• _INSTRUCTIONS FOR THE TASK_
Below is a listing; repeat exactly the lines from the one containing "The width and height of the screenshot is (1400, 861)." to the one containing "Viewport: 1147px width, 690px height.", both included.

*** DATA TO PROCESS ***

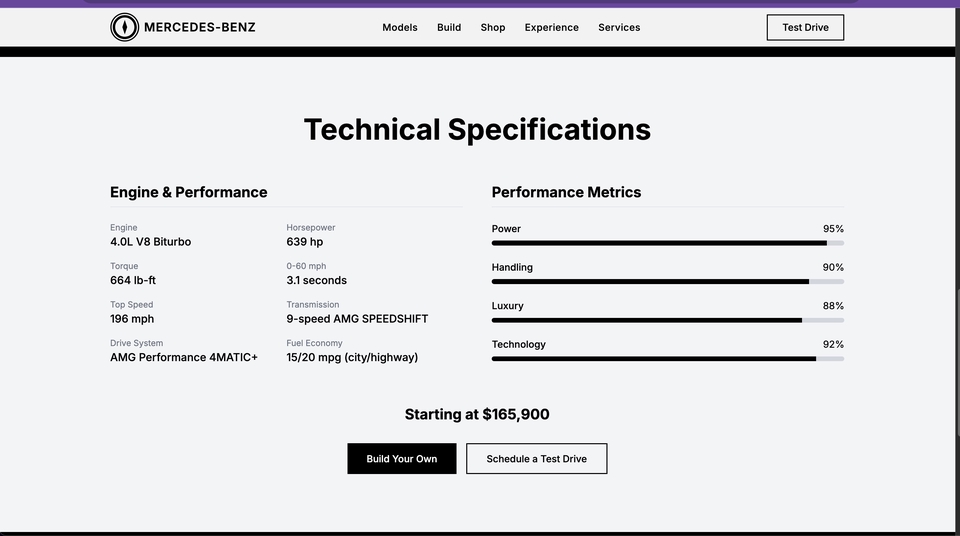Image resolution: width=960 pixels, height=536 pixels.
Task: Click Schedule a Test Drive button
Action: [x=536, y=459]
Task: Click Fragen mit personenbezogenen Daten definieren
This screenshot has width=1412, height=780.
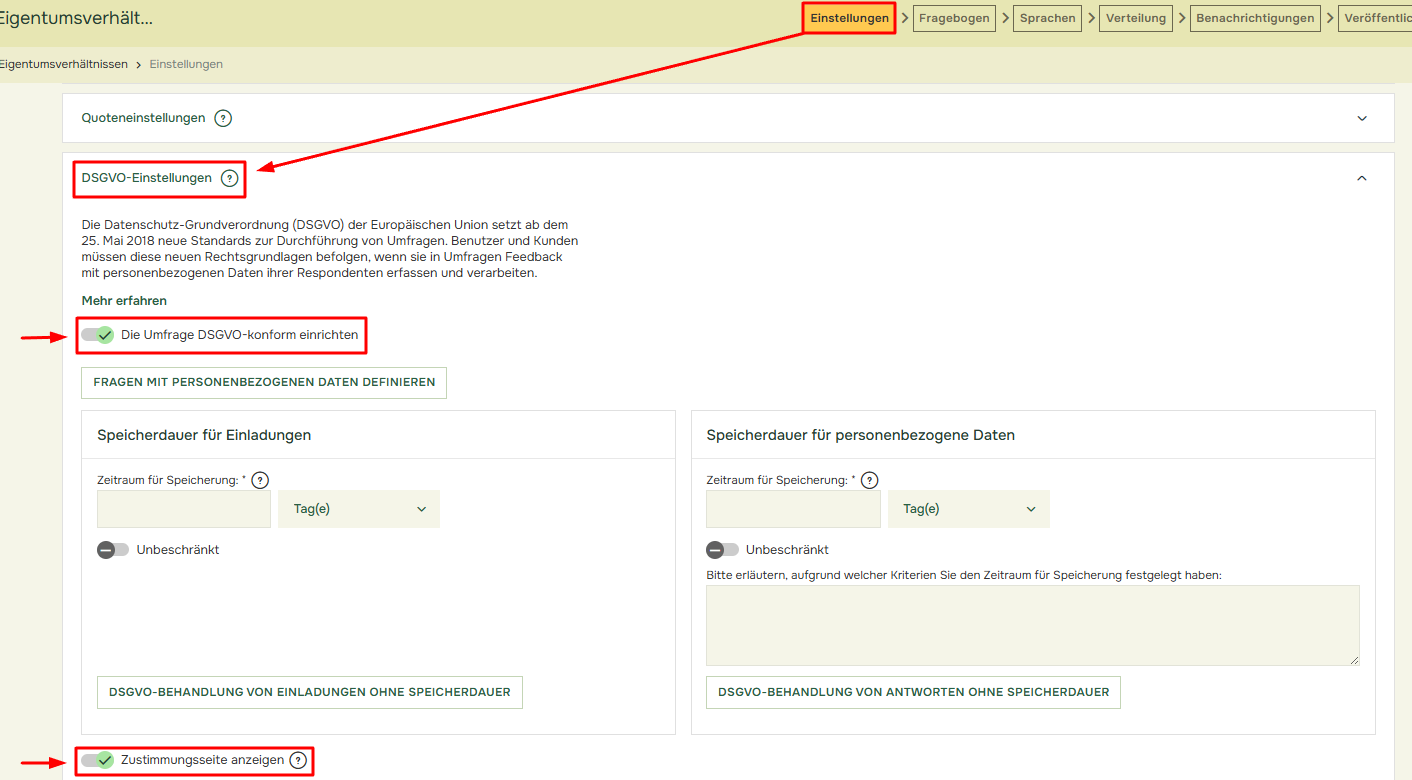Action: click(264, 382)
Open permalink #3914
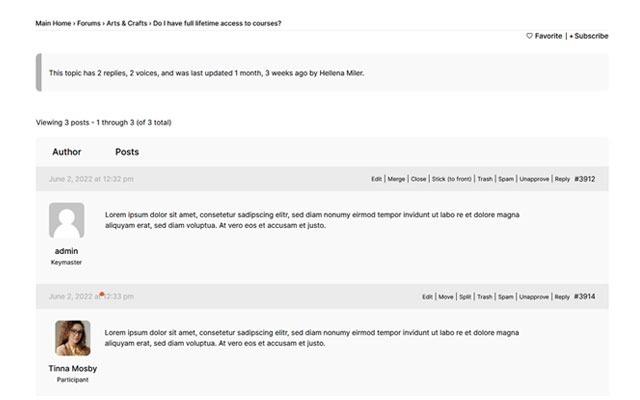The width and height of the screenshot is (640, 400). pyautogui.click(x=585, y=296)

*** End of DATA TO PROCESS ***
*** DATA TO PROCESS ***

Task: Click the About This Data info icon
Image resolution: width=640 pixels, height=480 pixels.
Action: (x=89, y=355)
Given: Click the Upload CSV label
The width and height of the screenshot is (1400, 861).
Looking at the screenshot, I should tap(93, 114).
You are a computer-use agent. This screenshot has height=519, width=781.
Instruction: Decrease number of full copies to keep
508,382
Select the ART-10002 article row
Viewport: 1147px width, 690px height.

*** End of DATA TO PROCESS ***
*** DATA TO PROCESS ***

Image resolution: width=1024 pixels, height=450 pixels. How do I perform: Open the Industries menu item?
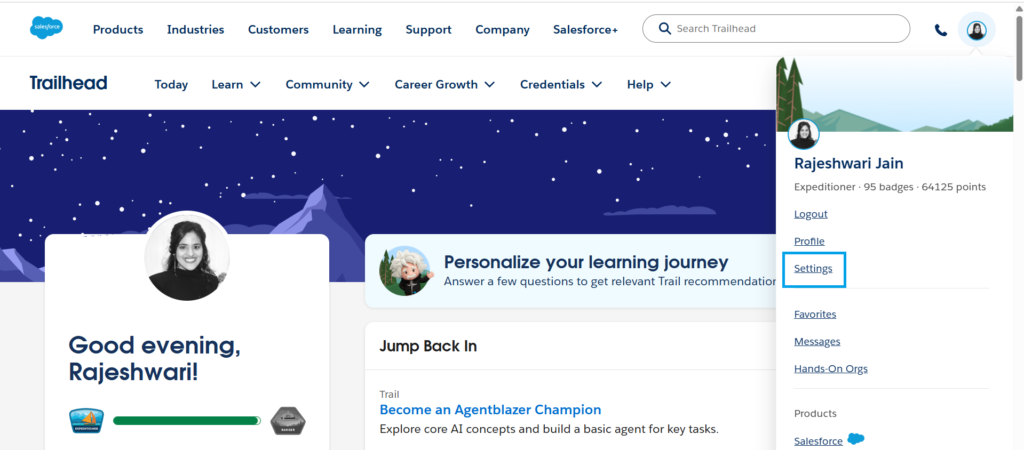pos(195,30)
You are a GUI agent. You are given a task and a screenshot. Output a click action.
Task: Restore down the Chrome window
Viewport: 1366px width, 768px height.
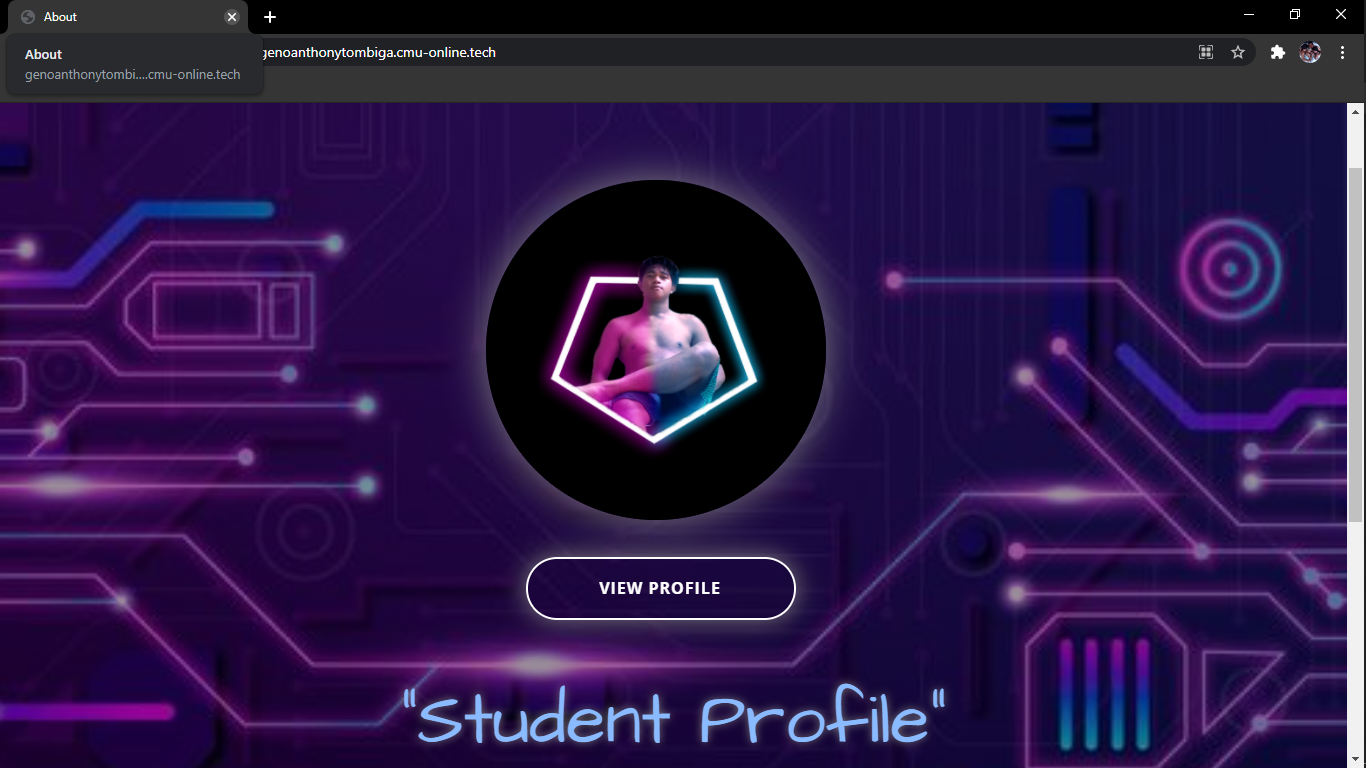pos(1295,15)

*** End of DATA TO PROCESS ***

• _RESULT_
The width and height of the screenshot is (1400, 861).
Looking at the screenshot, I should tap(93, 114).
You are a computer-use agent. This screenshot has height=519, width=781.
Instruction: Decrease number of full copies to keep
508,382
Select the ART-10002 article row
Viewport: 1147px width, 690px height.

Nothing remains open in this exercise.